III. Не всегда легко решить, куда относятся отдельные факты, если твердо помнить, что за одним и тем же написанием могут скрываться множественные явления фонетики, грамматики и лексики. Например, разница написаний верьхъ — первый в некоторых памятниках XVIII—XIX вв. может быть отражением разницы произношения v'êr'x — p'ervyj, но может быть и чисто орфографическим различием, предполагая одинаковое произношение v'êr'x и p'êr'vyj и даже v'erx и p'ervyj. Вообще человек может писать верьхь и произносить v'erx, но может писать верх и произносить v'êr'x, как произносят это слово многие грамотные русские до сих пор. В практическом исследовании историк языка так или иначе выходит из этих затруднений, критически сопоставляя различные данные, строя те или иные гипотезы и т. д. Но принципиально — всё возможно, и этого достаточно, чтобы помнить о необходимости очень настороженного и осмотрительного отношения к фактам орфографии при изучении вопросов фонетики, так как даже очень искушенный лингвист легко может смешать букву и звук.

Вообще такого рода исследования, бывшие столь модными и обильными во время Шахматова, Леонида Васильева, нельзя не признать делом исключительно неблагодарным.

IV. Относительно причин вызывающих изменения в орфографии, ограничусь следующими немногими замечаниями.

1) Появление новых фонетических различий может (но, конечно, не должно) вызывать появление и новых орфографических различий первого (служебного) характера, как например водá — вóды > вадá — вóды.

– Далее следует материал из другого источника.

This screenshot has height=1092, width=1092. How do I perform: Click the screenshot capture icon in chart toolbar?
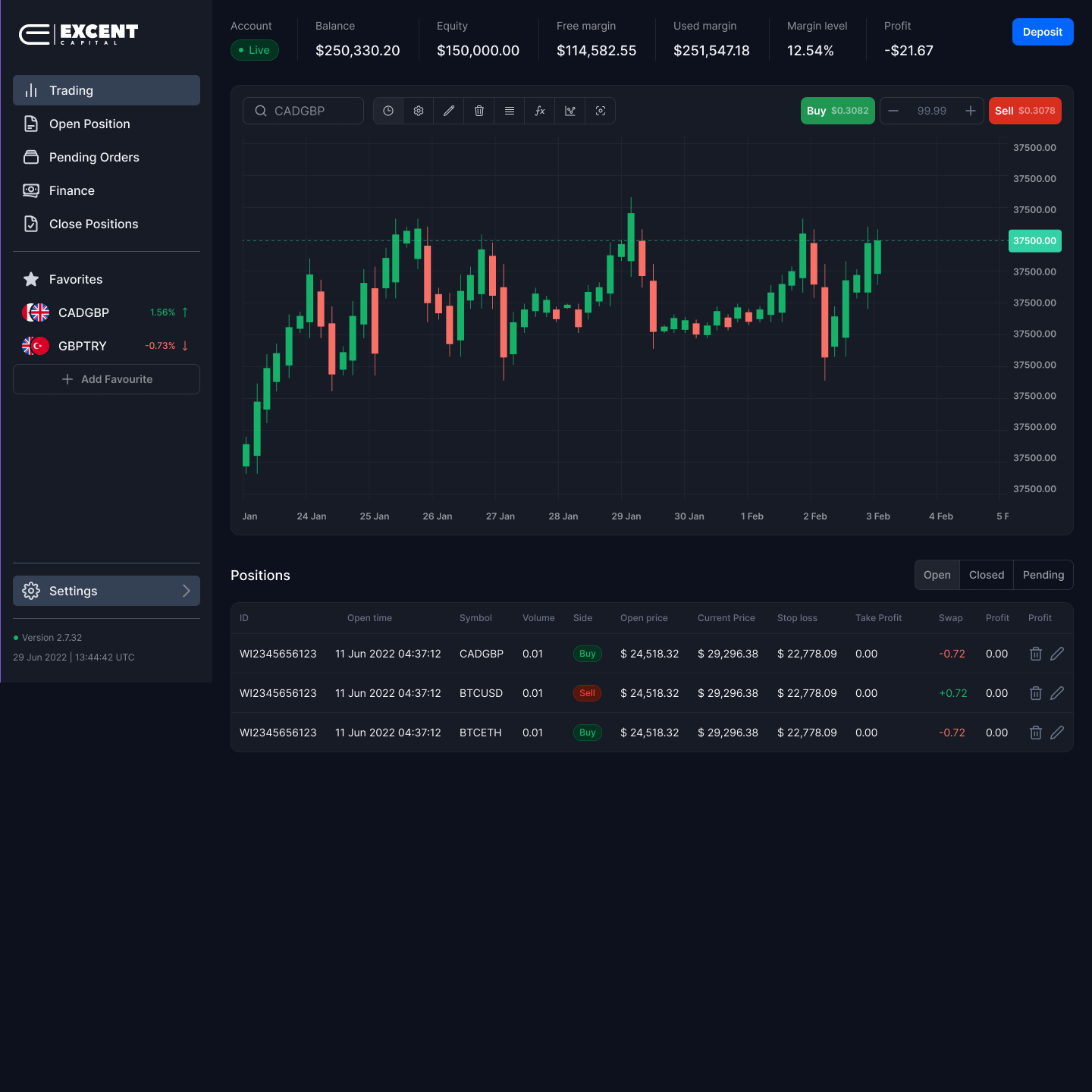click(601, 111)
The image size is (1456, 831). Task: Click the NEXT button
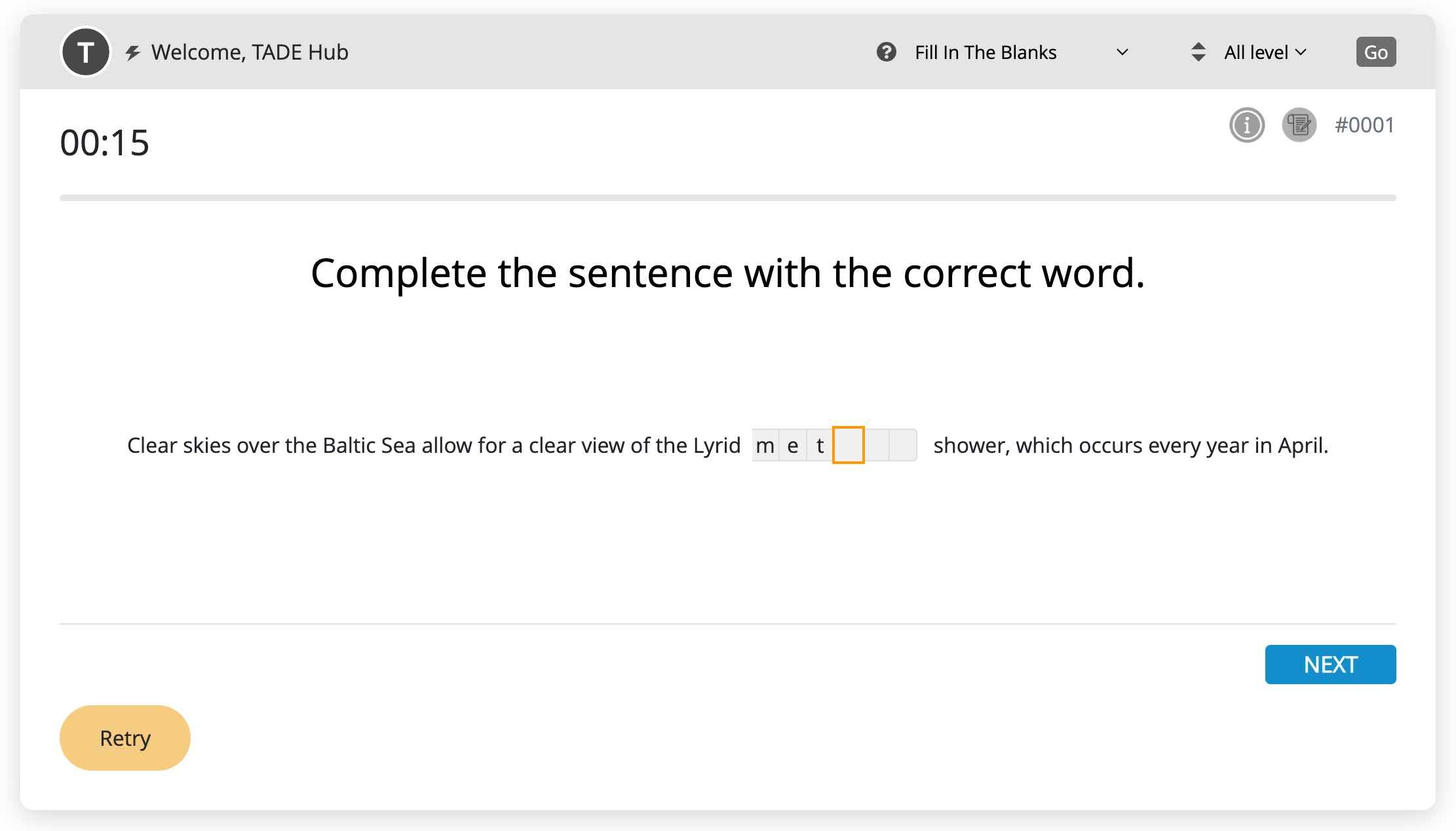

2) Устранение существовавших фонетических различий может превращать орфографические различия служебного характера в собственно орфографические различия (тип 2). Сюда относится, например, история букв ѣ и е.

3) Такие же орфографические различия могут возникать в случае заимствования орфографии из языка, в системе которого есть фонетические противопоставления, отсутствующие в заимствующем языке. Таков, например, параллелизм орфограмм оу — ѫ в русских памятниках XI—XII вв.

Данный случай разнится от предшествующего только тем, что здесь наличие и отсутствие известного фонетического противопоставления характеризуют две различные языковые системы, тогда как раньше шла речь о двух стадиях развития одной и той же системы. Например, если бы русская письменная речь сложилась в эпоху, когда в русской фонетике существовали носовые гласные, то никакой

466

разницы не было бы между историей букв ѣ и е, с одной стороны, и историей орфограмм оу и ѫ — с другой.

История языков знает, однако, положения, когда в одном и том же языке в одно и то же время сосуществуют две языковые системы. Так было до известного времени в истории русского языка, где долгое время сосуществовали система языка славенского и система языка собственно русского, правда, имевшие, наряду с различиями, очень много и общих элементов. В первой из этих двух систем, между прочим, отлагались такие явления, которые в прежних стадиях развития языка составляли общий элемент обеих систем, но со временем утрачивались второй из них. И тогда могли возникать такие орфографические противопоставления, которые сразу подходят под обе последние из установленных здесь рубрик. Например, орфографическое противопоставление окончаний -ый — -ой могло поддерживаться тем, что в одной из сосуществовавших фонетических систем существовало и соответствующее фонетическое различие, поддерживаемое традицией, хотя бы в другой системе этого фонетического различия не было, причем данное орфографическое различие вполне могло уживаться именно со второй из этих языковых систем.

Конечно, всякий признает, что истории русской орфографии еще не существует даже и в сколько-нибудь оформленном замысле. Для будущего может быть не лишне подчеркнуть, что это наука, изучающая не язык вообще, а только письменный язык в его специфических явлениях. Поэтому орфографической науке должно принадлежать выдающееся значение в изучении истории русского литературного языка как особой специфической проблемы русской лингвистики.